Выпученные, рачьи глаза его делали туго надутое лицо карикатурным. Схватив рукою в перчатке медный поручень, он спросил:
— Хотите коньяку? Французский…
Самгин отказался. Поручик Трифонов застыл, поставив ногу на студень вагона. Было очень тихо, только снег скрипел под ногами людей, гудела проволока телеграфа и сопел поручик. Вдруг тишину всколыхнул, разрезал высокий, сочный голос, четко выписав на ней отчаянные слова:
Последний, нонешний денечек… Гуляю с вами я. друзья.
— Денисов, сукин сын, — сказал поручик, закрыв глаза. — Хорист из оперетки. Солдат — никуда! Лодырь, пьяница. Ну, а поет — слышите?

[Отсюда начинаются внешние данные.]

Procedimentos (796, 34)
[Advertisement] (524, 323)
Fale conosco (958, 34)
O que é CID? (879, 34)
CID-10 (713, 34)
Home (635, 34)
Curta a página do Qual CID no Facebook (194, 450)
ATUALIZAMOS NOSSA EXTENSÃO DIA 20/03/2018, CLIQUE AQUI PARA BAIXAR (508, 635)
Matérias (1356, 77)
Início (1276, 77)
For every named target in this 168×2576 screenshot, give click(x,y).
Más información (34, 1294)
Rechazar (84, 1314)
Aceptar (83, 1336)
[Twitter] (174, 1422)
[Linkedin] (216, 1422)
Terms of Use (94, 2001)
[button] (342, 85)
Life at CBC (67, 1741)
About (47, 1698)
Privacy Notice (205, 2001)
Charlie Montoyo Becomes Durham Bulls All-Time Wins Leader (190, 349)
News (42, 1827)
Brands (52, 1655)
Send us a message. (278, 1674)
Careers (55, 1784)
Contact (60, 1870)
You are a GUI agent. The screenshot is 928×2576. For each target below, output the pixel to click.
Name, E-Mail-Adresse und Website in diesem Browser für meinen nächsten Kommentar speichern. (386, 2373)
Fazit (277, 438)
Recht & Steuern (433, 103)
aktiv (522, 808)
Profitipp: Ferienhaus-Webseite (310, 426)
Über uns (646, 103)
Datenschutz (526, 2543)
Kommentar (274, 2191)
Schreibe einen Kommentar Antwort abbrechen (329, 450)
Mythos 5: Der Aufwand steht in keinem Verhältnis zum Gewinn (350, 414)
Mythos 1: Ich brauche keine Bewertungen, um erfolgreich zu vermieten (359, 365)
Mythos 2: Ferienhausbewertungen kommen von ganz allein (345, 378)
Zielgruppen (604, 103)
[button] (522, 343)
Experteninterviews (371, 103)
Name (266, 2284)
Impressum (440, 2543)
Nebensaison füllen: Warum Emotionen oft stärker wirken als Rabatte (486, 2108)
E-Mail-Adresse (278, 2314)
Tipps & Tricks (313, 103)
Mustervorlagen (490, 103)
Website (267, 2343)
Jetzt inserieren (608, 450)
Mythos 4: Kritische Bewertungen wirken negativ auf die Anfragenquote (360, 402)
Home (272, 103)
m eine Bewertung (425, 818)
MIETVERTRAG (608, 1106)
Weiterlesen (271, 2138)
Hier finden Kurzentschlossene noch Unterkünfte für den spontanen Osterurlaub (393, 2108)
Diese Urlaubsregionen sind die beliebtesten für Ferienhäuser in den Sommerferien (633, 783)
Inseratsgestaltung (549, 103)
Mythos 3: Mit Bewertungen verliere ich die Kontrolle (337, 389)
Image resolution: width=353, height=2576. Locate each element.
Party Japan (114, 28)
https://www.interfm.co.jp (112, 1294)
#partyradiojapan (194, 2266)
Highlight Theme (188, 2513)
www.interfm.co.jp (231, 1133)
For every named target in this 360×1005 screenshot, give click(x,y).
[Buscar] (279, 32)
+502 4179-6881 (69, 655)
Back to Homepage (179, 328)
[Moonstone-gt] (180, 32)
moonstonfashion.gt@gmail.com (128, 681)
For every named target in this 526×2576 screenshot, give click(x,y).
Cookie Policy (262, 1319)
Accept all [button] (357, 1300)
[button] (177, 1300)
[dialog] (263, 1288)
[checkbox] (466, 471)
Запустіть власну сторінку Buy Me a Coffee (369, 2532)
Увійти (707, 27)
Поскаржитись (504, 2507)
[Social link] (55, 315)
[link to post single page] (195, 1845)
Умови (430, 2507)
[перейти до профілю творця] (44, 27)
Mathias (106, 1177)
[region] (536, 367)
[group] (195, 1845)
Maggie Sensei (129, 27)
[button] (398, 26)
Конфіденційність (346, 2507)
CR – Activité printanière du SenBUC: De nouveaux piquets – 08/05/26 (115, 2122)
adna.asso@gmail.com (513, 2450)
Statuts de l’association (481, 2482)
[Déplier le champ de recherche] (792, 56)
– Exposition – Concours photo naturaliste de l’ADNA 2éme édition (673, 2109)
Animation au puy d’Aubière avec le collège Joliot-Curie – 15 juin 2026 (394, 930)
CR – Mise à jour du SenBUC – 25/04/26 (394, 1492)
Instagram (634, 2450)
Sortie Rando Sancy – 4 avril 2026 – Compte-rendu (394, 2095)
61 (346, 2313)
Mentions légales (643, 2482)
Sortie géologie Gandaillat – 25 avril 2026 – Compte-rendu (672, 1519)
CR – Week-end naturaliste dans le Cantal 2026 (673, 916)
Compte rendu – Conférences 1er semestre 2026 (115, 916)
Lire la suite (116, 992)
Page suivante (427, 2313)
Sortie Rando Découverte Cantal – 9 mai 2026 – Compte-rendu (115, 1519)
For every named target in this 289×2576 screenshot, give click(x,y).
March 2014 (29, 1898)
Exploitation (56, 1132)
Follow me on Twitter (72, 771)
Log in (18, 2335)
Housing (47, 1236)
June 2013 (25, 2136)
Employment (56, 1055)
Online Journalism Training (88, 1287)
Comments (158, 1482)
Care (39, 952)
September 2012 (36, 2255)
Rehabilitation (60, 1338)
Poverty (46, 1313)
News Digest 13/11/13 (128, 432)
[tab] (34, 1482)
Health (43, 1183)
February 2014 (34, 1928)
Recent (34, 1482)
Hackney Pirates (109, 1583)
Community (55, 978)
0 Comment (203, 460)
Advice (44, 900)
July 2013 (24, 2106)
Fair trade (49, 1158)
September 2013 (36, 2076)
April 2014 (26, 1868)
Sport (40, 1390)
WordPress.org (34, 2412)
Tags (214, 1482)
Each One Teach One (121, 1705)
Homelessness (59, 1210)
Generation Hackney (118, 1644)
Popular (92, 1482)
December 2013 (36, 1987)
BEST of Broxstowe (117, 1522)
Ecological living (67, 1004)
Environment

Пели два голоса, второй звучал басовито и мрачно, но первый взмывал все выше.
— Ну, нет! Его не покроешь, — пробормотал поручик, исчезая.
В небе, недалеко от луны, сверкала, точно падая на землю, крупная звезда. Самгин, медленно идя к концу поезда, впервые ощущал с такой остротой терзающую тоску простенькой русской песни. Она воспринималась им как нечто совершенно естественное в голубоватой холодной тишине, глубокой, как бывает только в сновидениях. Его обогнал жандарм, но он и черная тень его — все было сказочно, так же, как деревья, вылепленные из снега, луна, величиною в чайное блюдечко, большая звезда около нее и синеватое, точно лед, небо — высоко над белыми холмами, над красным пятном костра в селе у церкви; не верилось, что там живут бунтовщики.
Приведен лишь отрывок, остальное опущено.